--- WHAT YOU HAVE TO DO ---
The expected answer is the data below, retyped exactly.

--- PROVIDED DATA ---
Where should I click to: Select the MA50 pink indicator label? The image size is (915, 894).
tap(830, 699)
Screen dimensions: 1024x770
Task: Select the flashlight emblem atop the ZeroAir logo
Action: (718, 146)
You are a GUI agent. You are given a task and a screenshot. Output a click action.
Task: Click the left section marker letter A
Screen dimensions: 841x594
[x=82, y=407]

--- RESULT ---
Where should I click to: Select the MA50 pink indicator label? The image size is (915, 894).
tap(830, 699)
Screen dimensions: 1024x770
Task: Select the flashlight emblem atop the ZeroAir logo
Action: (718, 146)
You are a GUI agent. You are given a task and a screenshot. Output a click action.
Task: Click the left section marker letter A
Screen dimensions: 841x594
[x=82, y=407]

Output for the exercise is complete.